#### TASK ITEM
Write out each line below precisely, passing over the pictures.

══ ENTRIES SUPPLIED ══

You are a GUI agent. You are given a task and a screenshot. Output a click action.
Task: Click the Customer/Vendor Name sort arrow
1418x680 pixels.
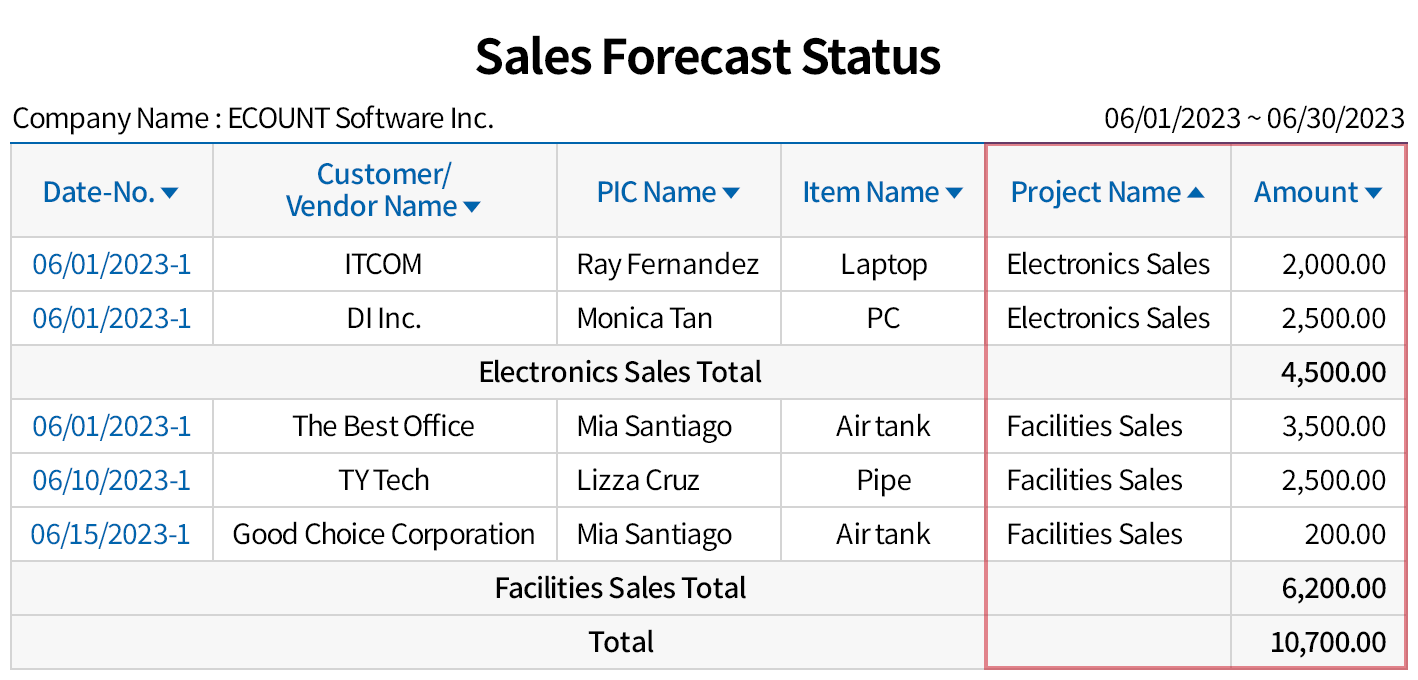click(472, 208)
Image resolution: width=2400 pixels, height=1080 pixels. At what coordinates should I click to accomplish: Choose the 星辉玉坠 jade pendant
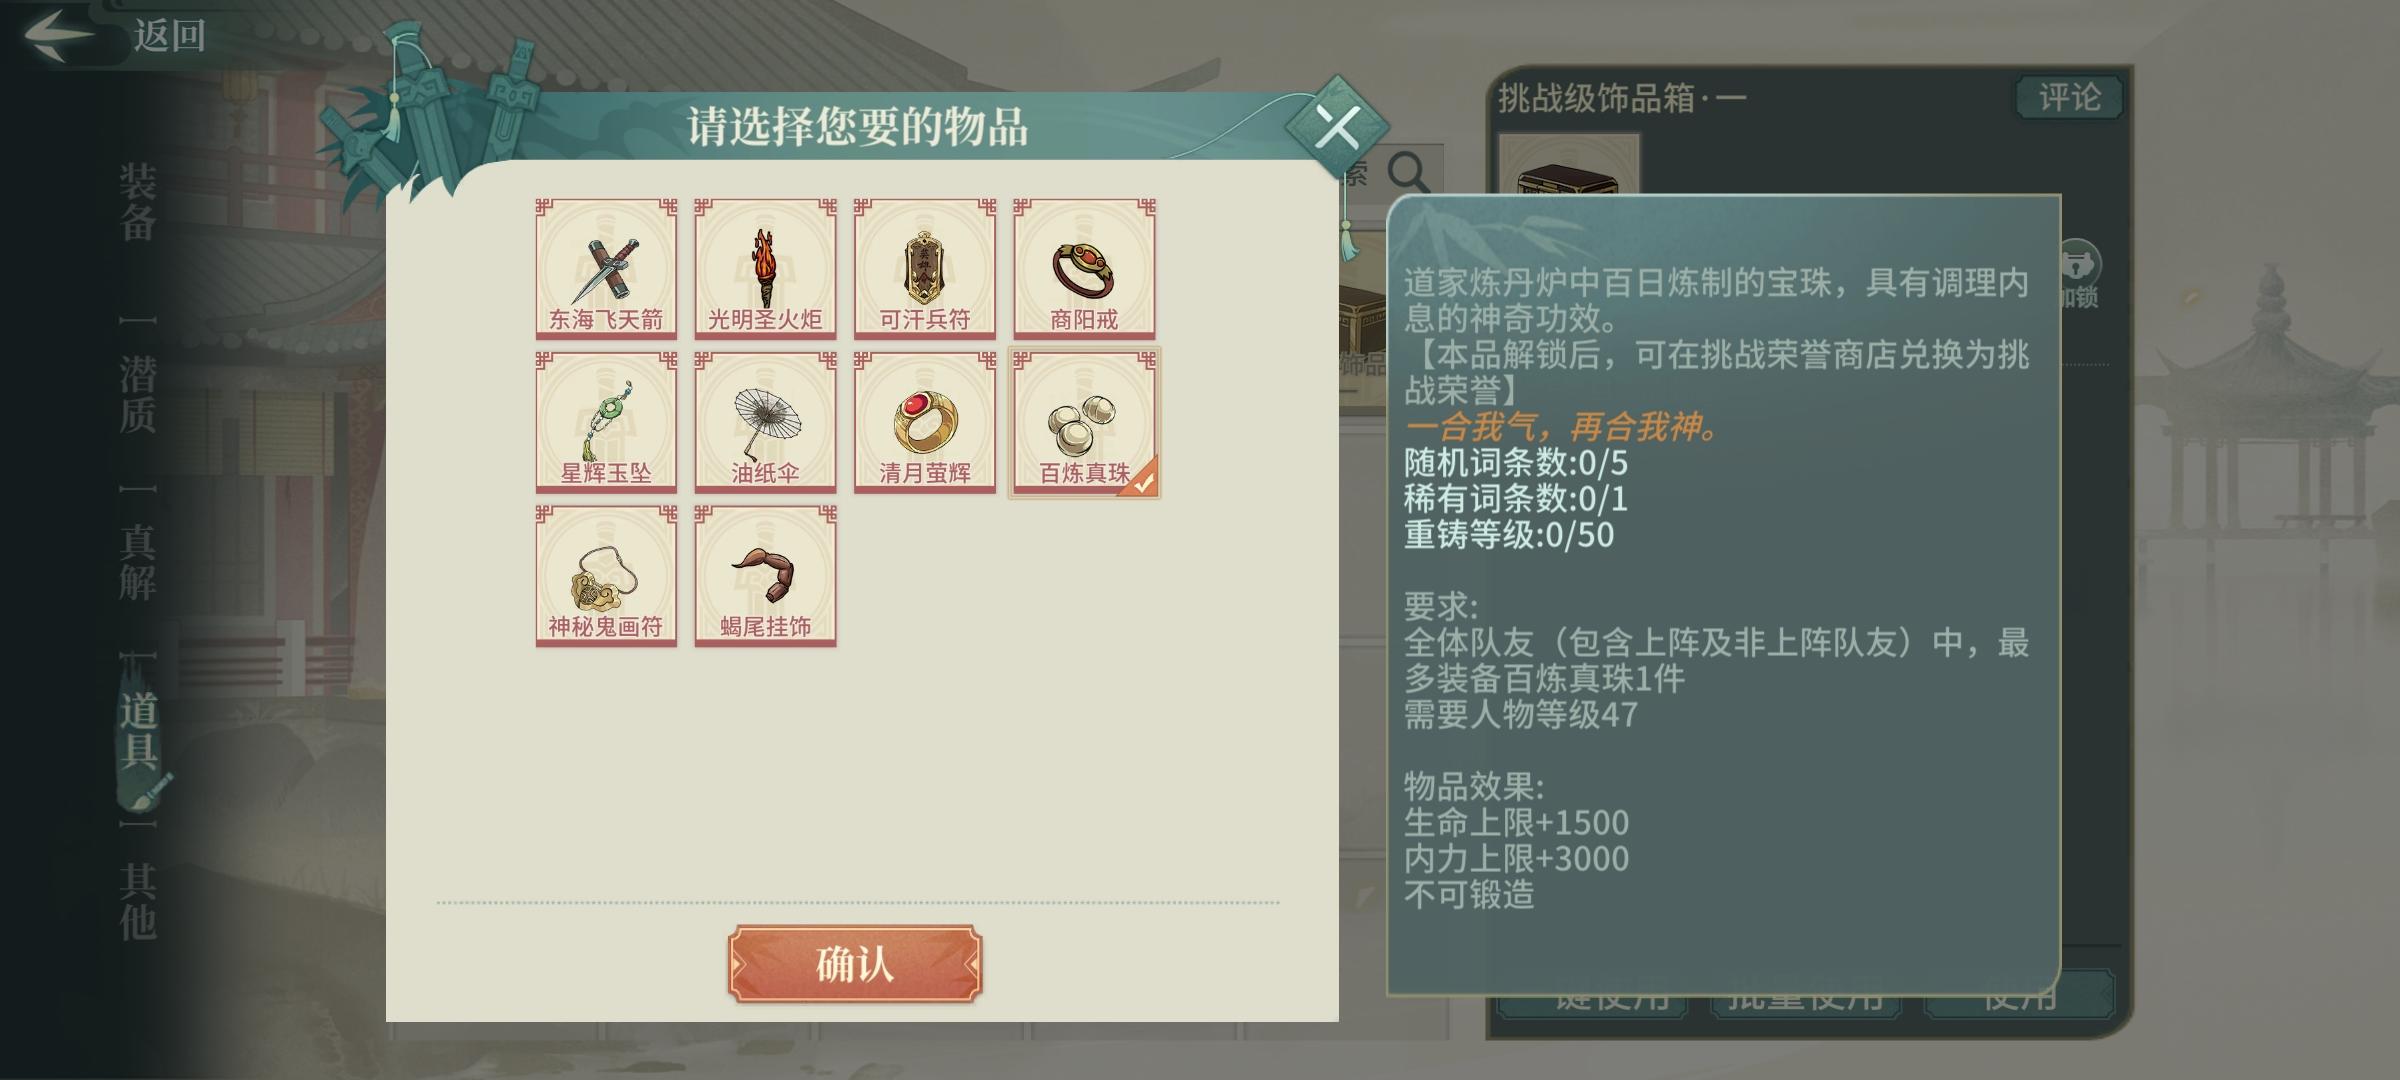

═══

#### RESPONSE TO THE EXERCISE
You are a GUI agent. You are given a task and a screenshot. Output a click action.
Task: Click the Customer/Vendor Name sort arrow
1418x680 pixels.
click(472, 208)
Image resolution: width=2400 pixels, height=1080 pixels. At what coordinates should I click to accomplish: Choose the 星辉玉坠 jade pendant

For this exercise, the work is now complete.